In response to those tweets, Former CIA Deputy Director Michael Morell said in an interview that Mr. Trump’s disparagement of the intelligence agencies risks demoralizing the spy agencies’ work forces, tarnishes their credibility with allied security services, and rattles foreigners who spy for the U.S.

Again from the Wall Street Journal:

“’This is a big deal,’” said Mr. Morell, who served both Republican and Democratic presidents and now hosts the ‘Intelligence Matters’ podcast.

‘Presidents have the right to disagree with the analysis that’s put in front of them. Presidents have the right to take their policies in a different direction than suggested by the intelligence they receive. Never should a president critique his intelligence community publicly. It’s dangerous.’

Republican Rep. Michael Gallagher of Wisconsin said the Trump administration shouldn’t see the spy agencies’ assessments as an attempt to undermine the president.

‘Obviously, the intelligence community is not omniscient,’ Mr. Gallagher said. ‘But they are doing a very difficult job, and they are actually trying to advance the president’s priorities.’

Rep. Adam Schiff (D., Calif.), chairman of the House Intelligence Committee, tweeted: ‘It is a credit to our intelligence agencies that they continue to provide rigorous and realistic analyses of the threats we face. It’s deeply dangerous that the White House isn’t listening.'”
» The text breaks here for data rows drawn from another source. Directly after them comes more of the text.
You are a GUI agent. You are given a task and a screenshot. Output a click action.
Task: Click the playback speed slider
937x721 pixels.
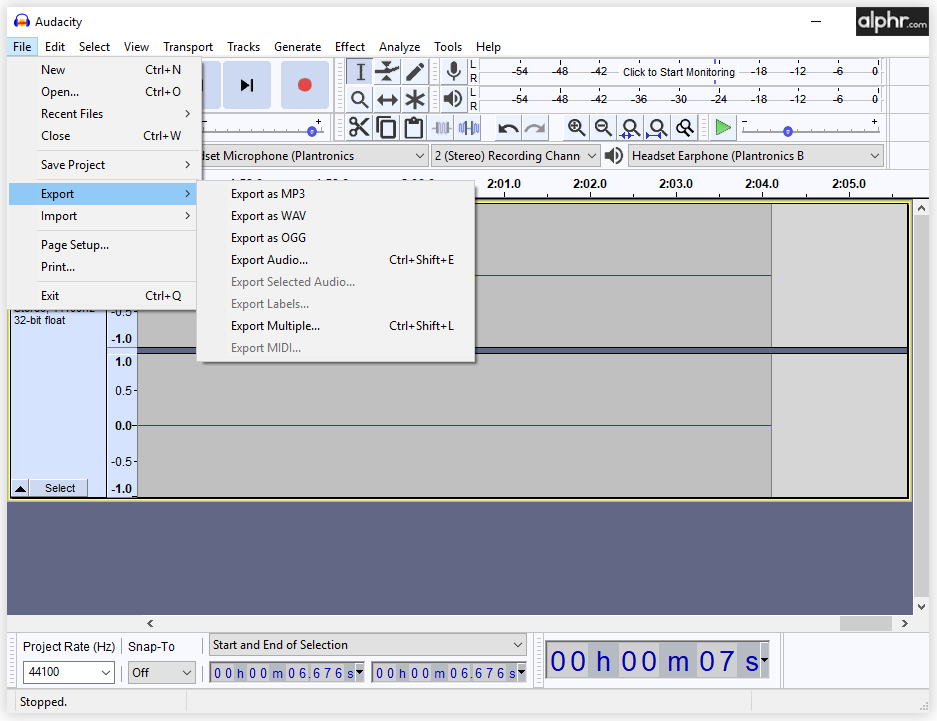[788, 131]
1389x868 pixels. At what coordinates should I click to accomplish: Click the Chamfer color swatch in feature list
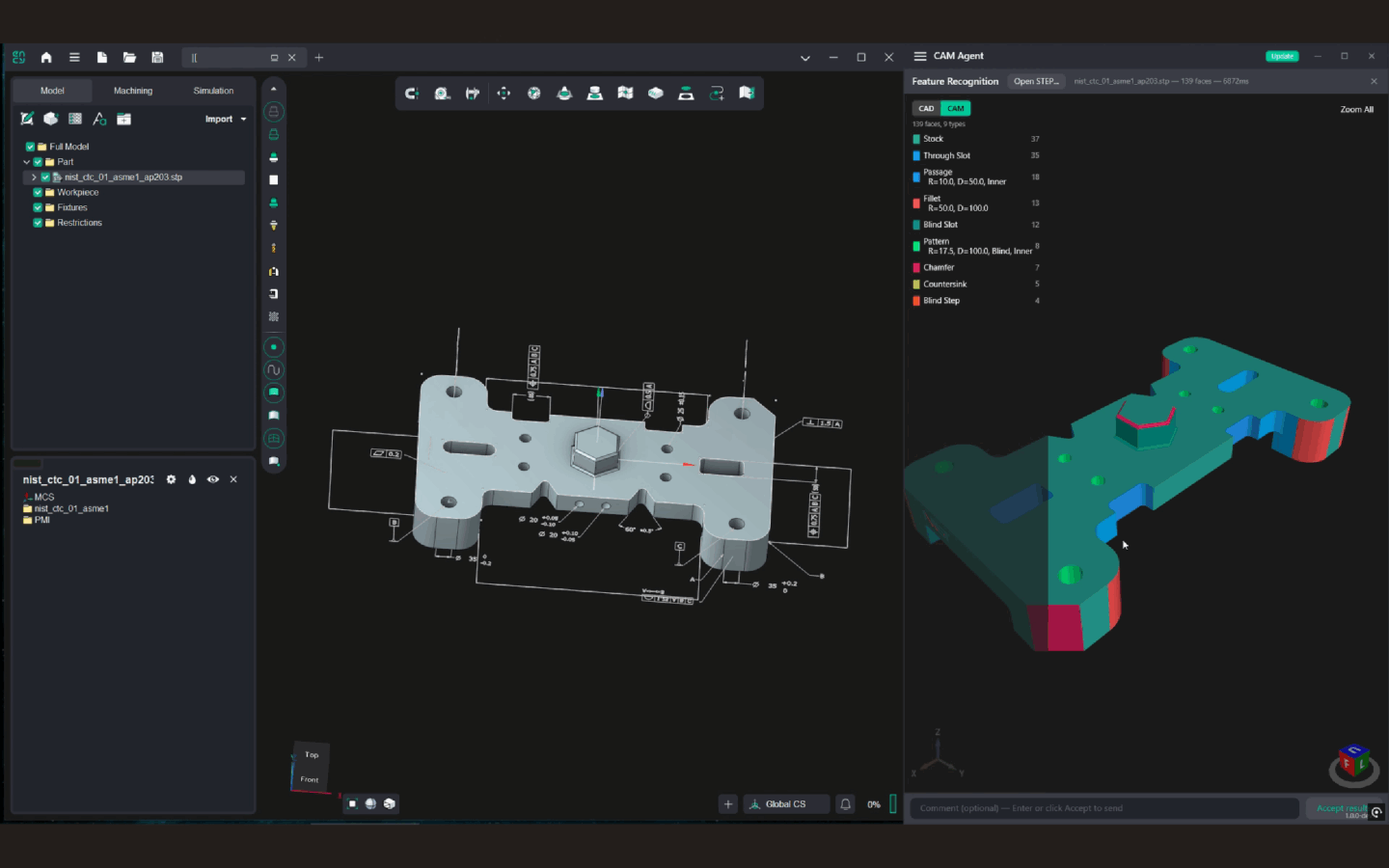915,267
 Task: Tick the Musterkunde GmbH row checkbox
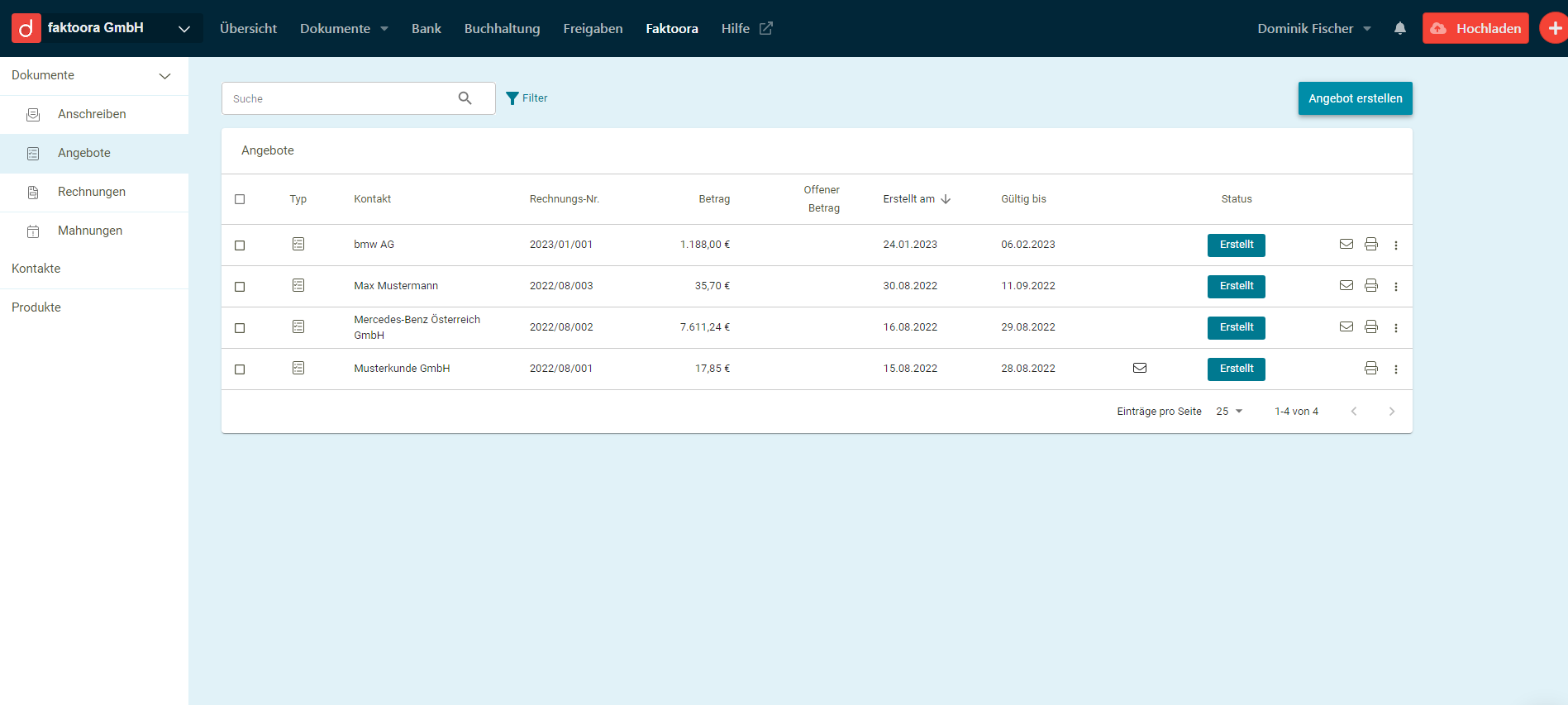[x=240, y=369]
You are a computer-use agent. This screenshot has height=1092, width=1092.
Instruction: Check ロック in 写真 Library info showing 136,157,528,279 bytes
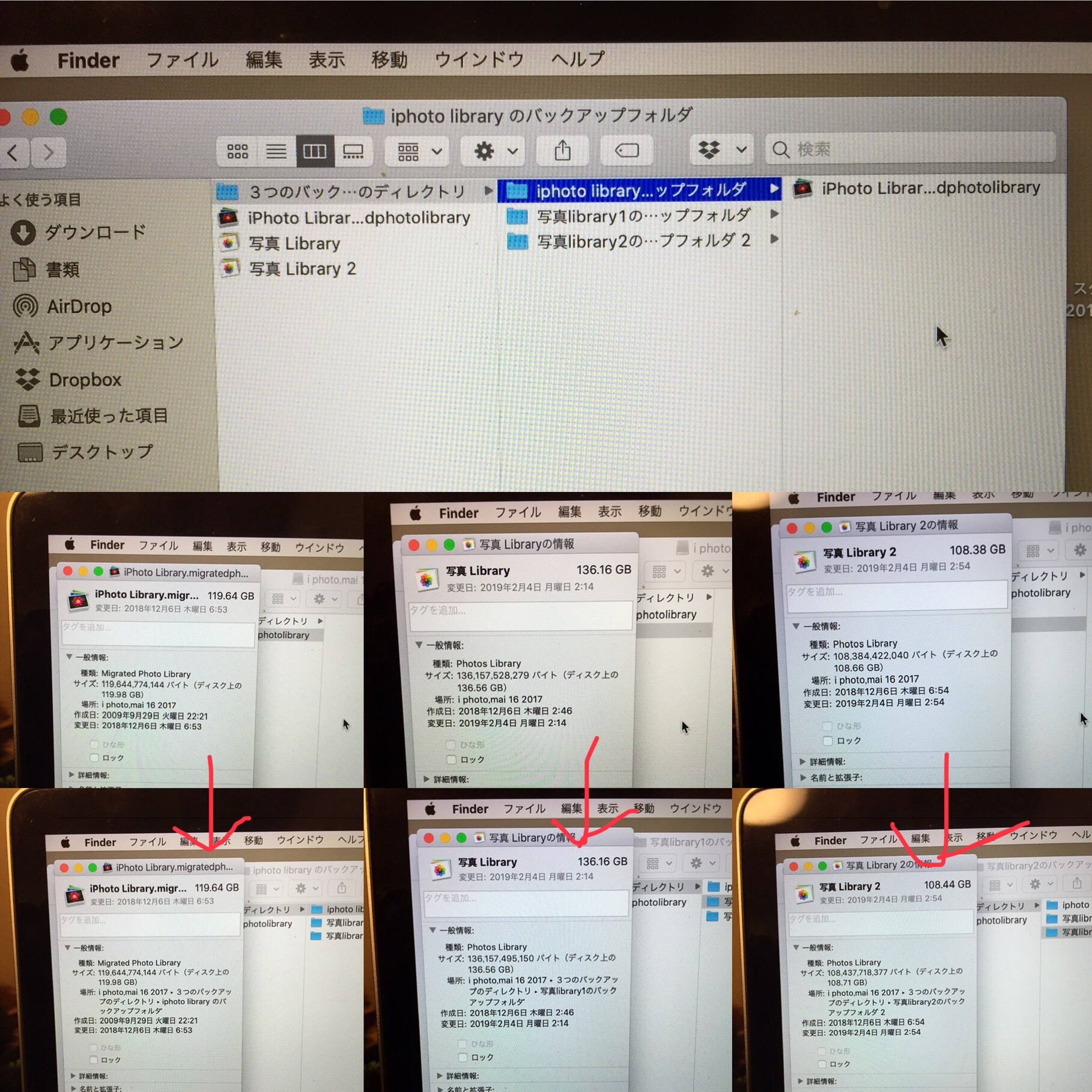click(451, 760)
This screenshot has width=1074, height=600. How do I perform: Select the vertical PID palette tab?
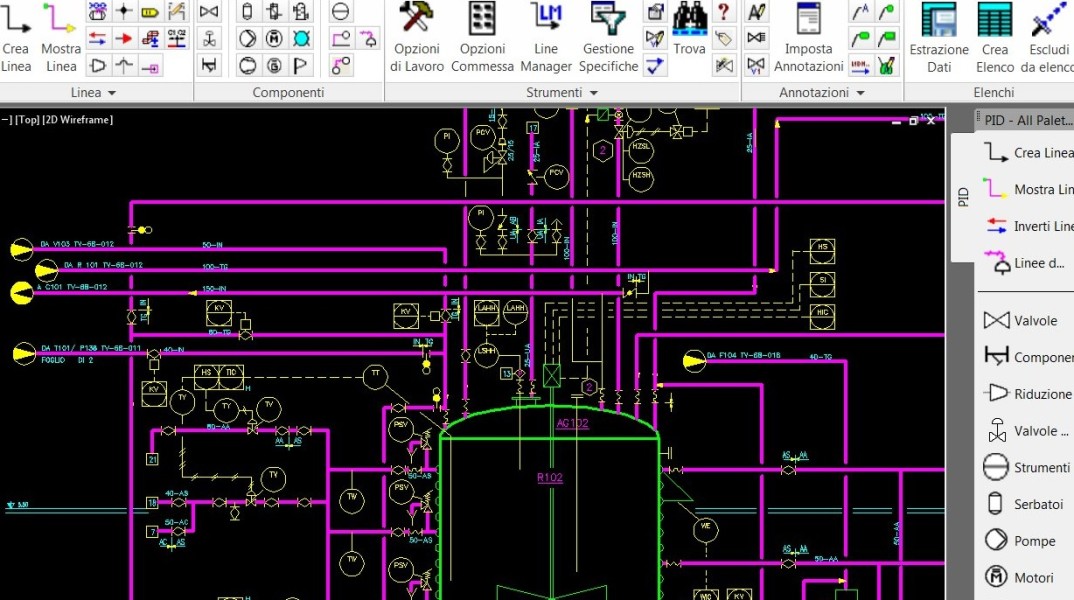(x=963, y=196)
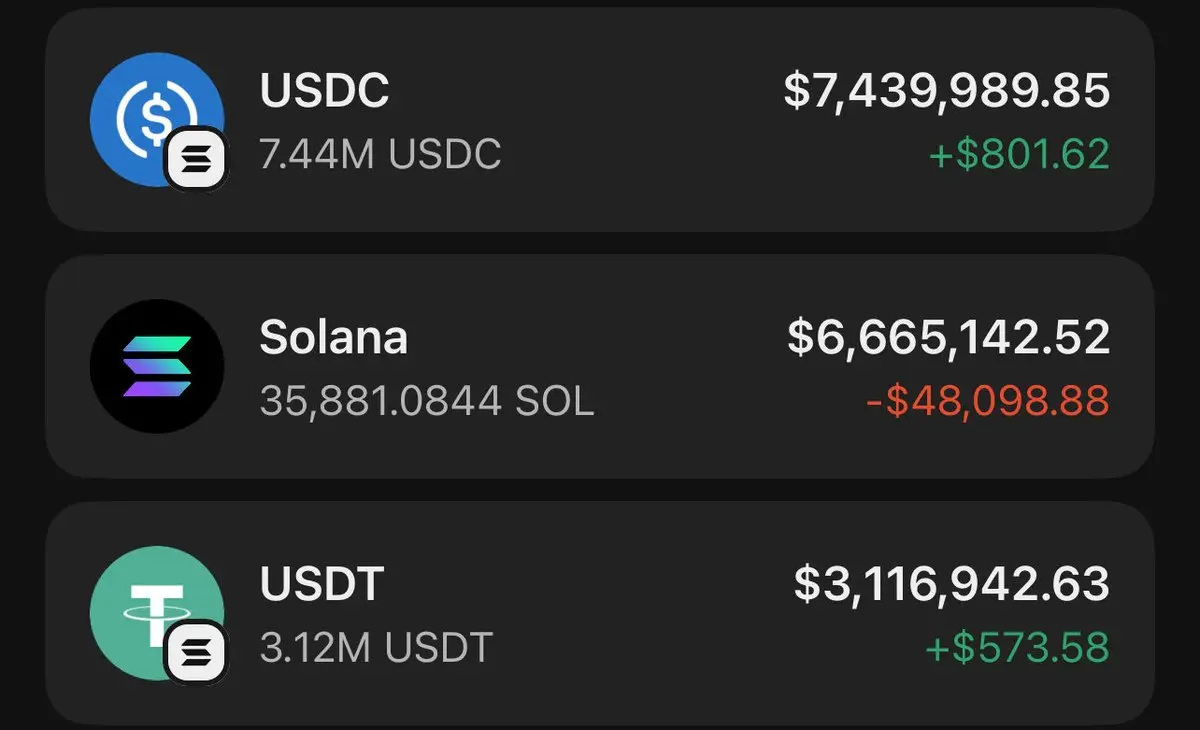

Add the Tweeter-in-Chief’s ego to the things I fear.

More Evidence Emotions Trump Facts?

Pun intended. Great piece by Daniel Dale, the Washington correspondent for the Toronto Star. Glad Dale was allowed in the country.

What is the arc of Trump’s lying?

“. . . Trump is getting worse and worse. In 2017, he averaged three false claims per day. In 2018, it is about nine per day. In the month leading up to the midterms: a staggering 26 per day. By my count, he’s now at 3,749 false claims since his inauguration. The Post, which tracks both false and misleading claims, has tallied up to 6,420.

Meanwhile, the press continues to blast out the lies unnoted. Two weeks ago, Axios and the AP uncritically tweeted his nonsense about the United States being the only nation to grant birthright citizenship. (They updated after they were criticized.) It happened again Monday, when Trump earned credulous tweets and headlines from ABC, NBC and others for his groundless assertion about “massively infected” ballots in Florida.

There’s nothing especially strategic about much of Trump’s lying; he does it because that is what he has always done. But the president also knows the lies will be broadcast unfiltered to tens of millions of people — by some of the very outlets he disparages as ‘fake news.'”

How does Dale fact-check Trump?

“Many of Trump’s false claims are so transparently wrong that I can fact-check them with a Google search. It’s the comically trivial ones that stand out. I’ll never forget when the Boy Scouts of America got back to me to say that the president of the United States had made up a nonexistent phone call in which the Scouts’ chief executive supposedly told him he had given “the greatest speech that was ever made” to a Scout Jamboree.”

No wonder he gets along so well with North Korea’s Supreme Leader. I’m glad Dale, who earnestly believes facts still mater, is not nearly as jaded as me.